Furthermore, the Houthis have shown hostility to the UN as well, as Yemen’s Houthi rebel group on Saturday accused UN envoy Martin Griffiths of prolonging the conflict in war-torn Yemen. “From his recent speech, it has become clear that the UN envoy to Yemen Martin Griffiths has broken away from neutrality and fairness that his mission requires,” rebel spokesperson Mohamed Abdel Salam tweeted. “Griffiths became involved with the forces of aggression against Yemen, adopting their position completely,” he said, in reference to the Saudi-led coalition. The relationship between the Houthis and the UN envoy is tense as they refused to meet him in the Omani capital Muscat earlier this month after he held a series of talks in the Saudi capital Riyadh, which included Yemeni officials and others from the kingdom.
Most recently, Yemen’s prime minister said the international community should take strong action against Houthi “blackmailing and bargaining” over a decaying oil tanker, the state news agency Saba reported, as he warned about a looming environmental disaster in the Red Sea. The Safer tanker is carrying more than a million barrels of crude oil and is marooned off the Yemeni city of Hodeidah. Rust has eroded parts of the ship, allowing water to enter. The UN is also concerned with the situation.
Meanwhile, UN Undersecretary-General for Humanitarian Affairs Mark Lowcock on Tuesday warned that the humanitarian crisis in Yemen has never been worse. “Famine is again on the horizon. Conflict is again escalating. The economy is again in tatters.
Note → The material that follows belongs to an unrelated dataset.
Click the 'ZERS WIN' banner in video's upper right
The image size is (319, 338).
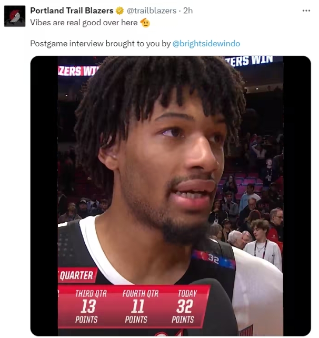click(250, 61)
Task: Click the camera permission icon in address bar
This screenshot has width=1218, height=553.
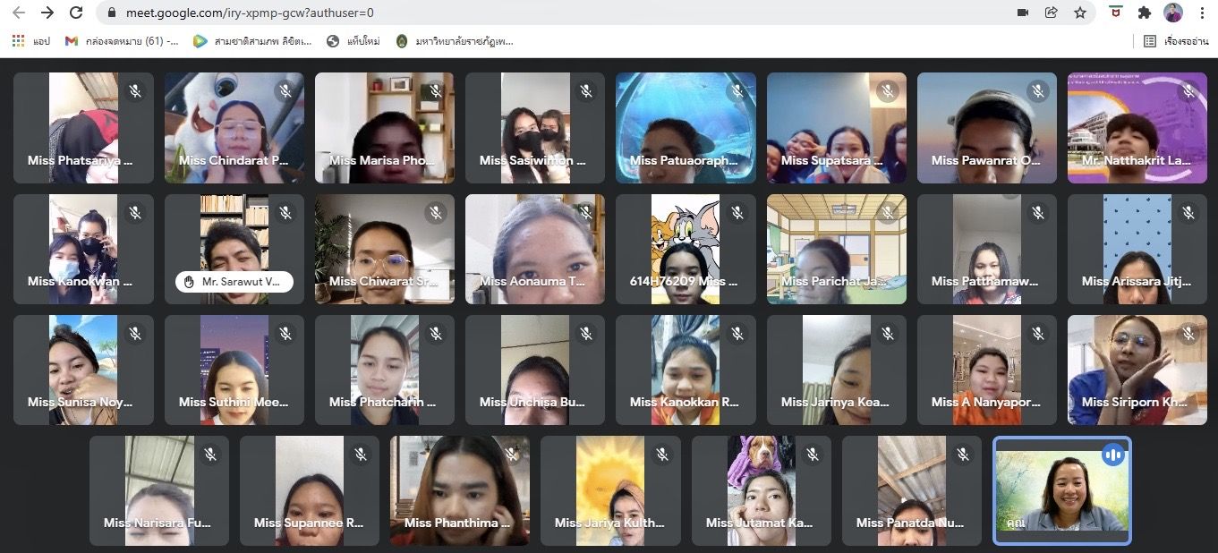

Humanitarian agencies are again nearly broke,” Lowcock told the Security Council in a briefing. “And then the new problems: COVID-19 is spreading out of control, and we have the sorry saga of the Safer tanker.” Lowcock warned that funding for the aid operations in Yemen is on the verge of collapse. The United Nations and partners used to provide food to 13 million hungry people every month in Yemen. Because of funding cuts, only 5 million of those people are still getting full rations. Eight million have had their rations cut in half. Similar cuts are affecting millions of people who rely on aid for water, health care and other needs, he said.
As all sides are tired of the conflict which has hardly brought any results for both sides, the Saudi-UAE agreement is an important step in reaching peace, providing they are ready to negotiate with the Houthis, and the Houthis reduce their agression towards the international community and attempts at peace.